Desde o início da última década, Tulipa Ruiz veio se firmando como uma voz múltipla da nossa música, ocupando diferentes lugares no imaginário cultural. Seus primeiros discos, em especial o já clássico Efêmera (2010), trouxeram sussurros de domínio pleno da poesia embalados por referências musicais que fogem do óbvio de típicas canções de amor. E sua voz ecoou por diversos lugares – das listas de melhores discos da crítica especializada a trilhas sonoras de games. De nome consolidado no circuito independente, Tulipa ganhou projeção internacional e participou do lendário festival de Montreux. Além de quebrar as fronteiras, seu talento circulou pelos ouvidos e bocas de figuras célebres da música brasileira, como Elza Soares e João Donato.

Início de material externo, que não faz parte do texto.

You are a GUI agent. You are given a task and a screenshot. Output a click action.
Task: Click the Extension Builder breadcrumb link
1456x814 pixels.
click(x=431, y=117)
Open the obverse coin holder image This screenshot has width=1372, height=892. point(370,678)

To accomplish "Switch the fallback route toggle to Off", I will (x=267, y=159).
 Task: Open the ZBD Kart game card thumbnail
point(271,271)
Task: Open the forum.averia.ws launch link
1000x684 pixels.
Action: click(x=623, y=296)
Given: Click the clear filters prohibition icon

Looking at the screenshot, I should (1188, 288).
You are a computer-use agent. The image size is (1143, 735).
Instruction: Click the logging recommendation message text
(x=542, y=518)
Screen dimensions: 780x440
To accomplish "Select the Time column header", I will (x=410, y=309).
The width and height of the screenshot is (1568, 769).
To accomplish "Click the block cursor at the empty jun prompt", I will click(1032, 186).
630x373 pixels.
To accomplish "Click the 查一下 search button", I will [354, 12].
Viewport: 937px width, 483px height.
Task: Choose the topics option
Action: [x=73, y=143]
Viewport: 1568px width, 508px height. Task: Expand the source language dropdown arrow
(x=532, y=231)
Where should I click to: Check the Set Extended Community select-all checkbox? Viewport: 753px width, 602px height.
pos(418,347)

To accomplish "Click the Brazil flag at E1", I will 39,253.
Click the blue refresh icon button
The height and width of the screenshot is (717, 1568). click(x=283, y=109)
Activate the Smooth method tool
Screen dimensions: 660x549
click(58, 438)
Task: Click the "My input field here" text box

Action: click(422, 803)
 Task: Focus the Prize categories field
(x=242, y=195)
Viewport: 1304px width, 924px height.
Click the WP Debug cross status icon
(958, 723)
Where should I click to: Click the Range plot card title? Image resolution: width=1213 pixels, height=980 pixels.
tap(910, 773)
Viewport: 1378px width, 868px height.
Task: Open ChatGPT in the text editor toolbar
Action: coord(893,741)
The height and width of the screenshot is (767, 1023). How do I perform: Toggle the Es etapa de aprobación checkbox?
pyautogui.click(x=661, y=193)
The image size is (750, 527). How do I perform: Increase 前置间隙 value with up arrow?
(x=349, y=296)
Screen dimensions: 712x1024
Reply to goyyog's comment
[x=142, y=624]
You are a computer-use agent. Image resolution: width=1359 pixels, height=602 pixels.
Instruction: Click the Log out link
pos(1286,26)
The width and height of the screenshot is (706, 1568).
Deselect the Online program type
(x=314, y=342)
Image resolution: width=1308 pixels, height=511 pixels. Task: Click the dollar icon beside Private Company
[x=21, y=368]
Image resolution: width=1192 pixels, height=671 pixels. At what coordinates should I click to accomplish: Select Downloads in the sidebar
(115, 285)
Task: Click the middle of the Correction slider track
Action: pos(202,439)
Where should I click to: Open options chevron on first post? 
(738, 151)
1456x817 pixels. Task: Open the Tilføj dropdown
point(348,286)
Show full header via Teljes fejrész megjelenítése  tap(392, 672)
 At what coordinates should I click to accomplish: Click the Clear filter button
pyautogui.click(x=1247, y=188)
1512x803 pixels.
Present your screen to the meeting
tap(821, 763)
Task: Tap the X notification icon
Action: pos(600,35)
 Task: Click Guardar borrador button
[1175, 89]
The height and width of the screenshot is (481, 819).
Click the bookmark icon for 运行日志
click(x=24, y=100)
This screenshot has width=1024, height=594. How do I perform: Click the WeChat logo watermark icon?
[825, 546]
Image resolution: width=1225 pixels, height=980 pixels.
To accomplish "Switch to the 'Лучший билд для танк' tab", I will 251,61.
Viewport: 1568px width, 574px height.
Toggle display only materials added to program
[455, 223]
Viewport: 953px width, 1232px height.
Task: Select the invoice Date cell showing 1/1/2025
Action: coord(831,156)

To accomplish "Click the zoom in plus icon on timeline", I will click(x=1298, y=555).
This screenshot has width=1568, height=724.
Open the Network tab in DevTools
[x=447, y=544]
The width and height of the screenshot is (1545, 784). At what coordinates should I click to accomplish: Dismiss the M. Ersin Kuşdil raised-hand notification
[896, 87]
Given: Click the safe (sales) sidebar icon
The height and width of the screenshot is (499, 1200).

A versatilidade de pessoas e lugares encantados por Tulipa também faz parte de sua produção artística. Em cada etapa de sua discografia, ela parece se redescobrir, se reinventar – seja nos flertes com o eletrônico em Dancê (2015) ou sob calorosos arranjos latinos em Tu  (2017). Agora, em Habilidades Extraordinárias, ela mais uma vez é capaz de – mesmo em meio ao turbilhão de informações da contemporaneidade – se manter, ao mesmo tempo, múltipla e autêntica.

O título de seu quinto trabalho veio de uma situação na qual, em uma entrevista de trabalho para os Estados Unidos, o entrevistador perguntou a Tulipa se ela tinha alguma habilidade extraordinária que apressasse o processo burocrático. A ocasião despertou uma reflexão a respeito de sua vivência e seus objetivos enquanto artista – especialmente em um contexto político em que artistas, segundo Tulipa, “têm a responsabilidade de contar ao mundo o que se passa aqui”. Em Habilidades Extraordinárias, ela parece ir além da artista que representa individualmente e constrói símbolos capazes de pensarmos na indústria como um todo. A própria forma como o disco foi produzido – em fita analógica, minimizando processos digitais ao máximo – é um contraste às demandas crescentes do mercado fonográfico, além de um recado a respeito do “ritmo” da arte.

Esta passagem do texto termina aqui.